* [Consigne 1]
Indiquez si chacune des affirmations suivantes concorde avec le texte sur le Haut conseil des collectivités territoriales, en répondant par oui ou par non et en citant les mots du texte qui tranchent : (a) le premier Sénat a été institué sous Abdou Diouf en 1999 ; (b) le Haut conseil des collectivités territoriales a été créé par Abdoulaye Wade ; (c) le Haut conseil des collectivités territoriales a fait l’objet d’une loi organique.
* [Consigne 2]
Réécrivez le passage du texte sur le Haut conseil des collectivités territoriales qui va de « L’adoption et la » à « la décentralisation ? », en remplaçant « institution » par « instance ».

* [Texte support]
******

L’adoption et la mise en place du Haut conseil des collectivités territoriales soulèvent jusqu’ici un débat sur l’opportunité de cette institution. Qu’en pensez-vous en tant que spécialiste de la décentralisation ?

Le débat est derrière nous, du moment que cette institution a été mise en place et qu’elle figure maintenant en bonne place dans l’architecture institutionnelle de notre pays. Non seulement, elle a été constitutionnalisée, mais elle a fait l’objet d’une loi organique qui fixe les attributions, les missions, la composition et l’organisation. C’est le propre de ces genres d’institutions de susciter beaucoup de passion et un débat qui tourne en général sur son opportunité ou non, son efficience ou sa non efficience. Au Sénégal, nous avons une tradition bien ancrée qui consiste de prime abord à avoir un regard sceptique sur l’arrivée d’une nouvelle institution.

Généralement, on ne les voit pas d’un bon œil. Le premier Sénat, institué sous Abdou Diouf en 1999, avait soulevé beaucoup de tollés au point que sa suppression figurait sur les programmes de l’ensemble des candidats à l’élection présidentielle de 2000. Il a été supprimé à la survenue de l’alternance, mais a été remis sur le tapis par le Président Abdoulaye Wade avant d’être à nouveau rayé de l’architecture institutionnelle de notre Pays par Macky Sall qui a créé le Haut conseil des collectivités territoriales. Il ne faut s’étonner de voir demain cette nouvelle institution sortir du jeu politique, avec l’arrivée d’un nouveau locataire au Palais présidentiel. Si de telles institutions créent des lignes de fracture dans notre pays, c’est peut-être parce que trop souvent la politique politicienne prend le dessus. Il y a donc un enjeu de crédibilité de nos institutions qui reste un défi permanent pour l’ensemble de la classe politique. Le même constat peut être relevé en ce qui concerne les citoyens qui sont partagés, si l’on s’en tient aux avis donnés ici et là dans les émissions interactives.

******

* [Données fournies]
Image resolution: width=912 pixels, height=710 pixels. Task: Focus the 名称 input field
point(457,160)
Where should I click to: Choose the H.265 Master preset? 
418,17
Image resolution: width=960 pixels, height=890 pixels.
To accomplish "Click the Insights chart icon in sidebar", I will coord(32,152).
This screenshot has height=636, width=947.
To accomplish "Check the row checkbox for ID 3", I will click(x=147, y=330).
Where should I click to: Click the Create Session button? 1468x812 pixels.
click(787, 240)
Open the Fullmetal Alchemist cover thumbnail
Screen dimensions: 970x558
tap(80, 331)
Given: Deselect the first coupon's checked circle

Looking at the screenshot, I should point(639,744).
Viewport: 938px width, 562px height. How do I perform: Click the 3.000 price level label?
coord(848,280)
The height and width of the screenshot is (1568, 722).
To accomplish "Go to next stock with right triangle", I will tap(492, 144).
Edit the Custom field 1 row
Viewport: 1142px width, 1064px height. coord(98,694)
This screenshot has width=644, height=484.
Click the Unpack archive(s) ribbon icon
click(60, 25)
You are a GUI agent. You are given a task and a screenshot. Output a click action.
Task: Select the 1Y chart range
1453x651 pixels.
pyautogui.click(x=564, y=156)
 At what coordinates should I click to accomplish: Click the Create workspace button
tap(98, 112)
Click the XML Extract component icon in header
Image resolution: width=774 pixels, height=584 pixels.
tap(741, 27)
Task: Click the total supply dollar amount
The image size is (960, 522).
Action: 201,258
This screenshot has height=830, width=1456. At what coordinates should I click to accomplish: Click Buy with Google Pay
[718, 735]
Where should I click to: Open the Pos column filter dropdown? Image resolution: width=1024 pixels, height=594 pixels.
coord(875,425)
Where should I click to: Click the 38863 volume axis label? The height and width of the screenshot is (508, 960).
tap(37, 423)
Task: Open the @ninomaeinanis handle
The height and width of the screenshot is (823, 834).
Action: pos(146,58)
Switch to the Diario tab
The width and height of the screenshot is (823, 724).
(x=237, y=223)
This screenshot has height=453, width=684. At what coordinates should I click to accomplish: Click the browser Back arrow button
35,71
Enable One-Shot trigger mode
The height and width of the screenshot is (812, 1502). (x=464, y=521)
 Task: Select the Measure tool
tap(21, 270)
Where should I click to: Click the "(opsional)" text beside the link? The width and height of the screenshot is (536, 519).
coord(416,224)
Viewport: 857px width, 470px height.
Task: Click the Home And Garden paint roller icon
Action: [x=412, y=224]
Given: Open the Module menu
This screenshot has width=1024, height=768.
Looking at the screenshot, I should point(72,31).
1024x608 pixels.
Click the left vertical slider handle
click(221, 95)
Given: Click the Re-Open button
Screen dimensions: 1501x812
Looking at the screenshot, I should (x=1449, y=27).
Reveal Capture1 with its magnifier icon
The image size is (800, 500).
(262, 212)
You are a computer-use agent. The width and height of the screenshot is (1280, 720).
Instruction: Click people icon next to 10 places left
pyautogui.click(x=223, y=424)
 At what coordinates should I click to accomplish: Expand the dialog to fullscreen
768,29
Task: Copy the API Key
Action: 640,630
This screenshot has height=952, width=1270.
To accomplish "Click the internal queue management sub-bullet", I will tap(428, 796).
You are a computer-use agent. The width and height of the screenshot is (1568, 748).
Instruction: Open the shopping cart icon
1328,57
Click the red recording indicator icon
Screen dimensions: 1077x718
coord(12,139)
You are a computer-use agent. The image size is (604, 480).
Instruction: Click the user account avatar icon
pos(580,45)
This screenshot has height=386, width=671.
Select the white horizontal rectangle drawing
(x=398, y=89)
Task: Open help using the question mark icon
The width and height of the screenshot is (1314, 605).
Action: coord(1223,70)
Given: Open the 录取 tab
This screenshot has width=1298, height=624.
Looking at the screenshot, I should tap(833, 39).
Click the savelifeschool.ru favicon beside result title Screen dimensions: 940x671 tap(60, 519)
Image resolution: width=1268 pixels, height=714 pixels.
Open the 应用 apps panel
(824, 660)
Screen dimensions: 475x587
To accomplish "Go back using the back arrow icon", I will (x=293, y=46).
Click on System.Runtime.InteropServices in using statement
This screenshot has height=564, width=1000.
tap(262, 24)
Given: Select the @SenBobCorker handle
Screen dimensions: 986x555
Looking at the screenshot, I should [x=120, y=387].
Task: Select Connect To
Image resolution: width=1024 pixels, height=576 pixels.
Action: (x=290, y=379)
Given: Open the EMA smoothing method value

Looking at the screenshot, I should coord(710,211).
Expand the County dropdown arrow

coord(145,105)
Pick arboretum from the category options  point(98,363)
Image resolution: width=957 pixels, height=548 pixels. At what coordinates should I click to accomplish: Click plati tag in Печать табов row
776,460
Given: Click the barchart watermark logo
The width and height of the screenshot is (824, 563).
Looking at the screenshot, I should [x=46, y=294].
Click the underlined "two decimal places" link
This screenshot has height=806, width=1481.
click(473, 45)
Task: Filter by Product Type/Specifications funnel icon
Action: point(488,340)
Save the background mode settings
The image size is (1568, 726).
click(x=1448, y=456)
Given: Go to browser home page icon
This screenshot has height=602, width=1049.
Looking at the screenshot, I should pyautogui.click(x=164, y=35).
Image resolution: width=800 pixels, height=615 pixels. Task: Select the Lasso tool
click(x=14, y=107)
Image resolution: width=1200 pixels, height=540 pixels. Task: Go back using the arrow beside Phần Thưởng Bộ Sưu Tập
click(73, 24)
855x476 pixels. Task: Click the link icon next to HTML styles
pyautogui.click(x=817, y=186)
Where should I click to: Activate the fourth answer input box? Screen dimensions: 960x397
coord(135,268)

******

* [Corrigé 1]
(a) Oui : « Le premier Sénat, institué sous Abdou Diouf en 1999 ».
(b) Non : « rayé de l’architecture institutionnelle de notre Pays par Macky Sall qui a créé le Haut conseil des collectivités territoriales ».
(c) Oui : « elle a fait l’objet d’une loi organique qui fixe les attributions, les missions, la composition et l’organisation ».

* [Corrigé 2]
L’adoption et la mise en place du Haut conseil des collectivités territoriales soulèvent jusqu’ici un débat sur l’opportunité de cette instance. Qu’en pensez-vous en tant que spécialiste de la décentralisation ?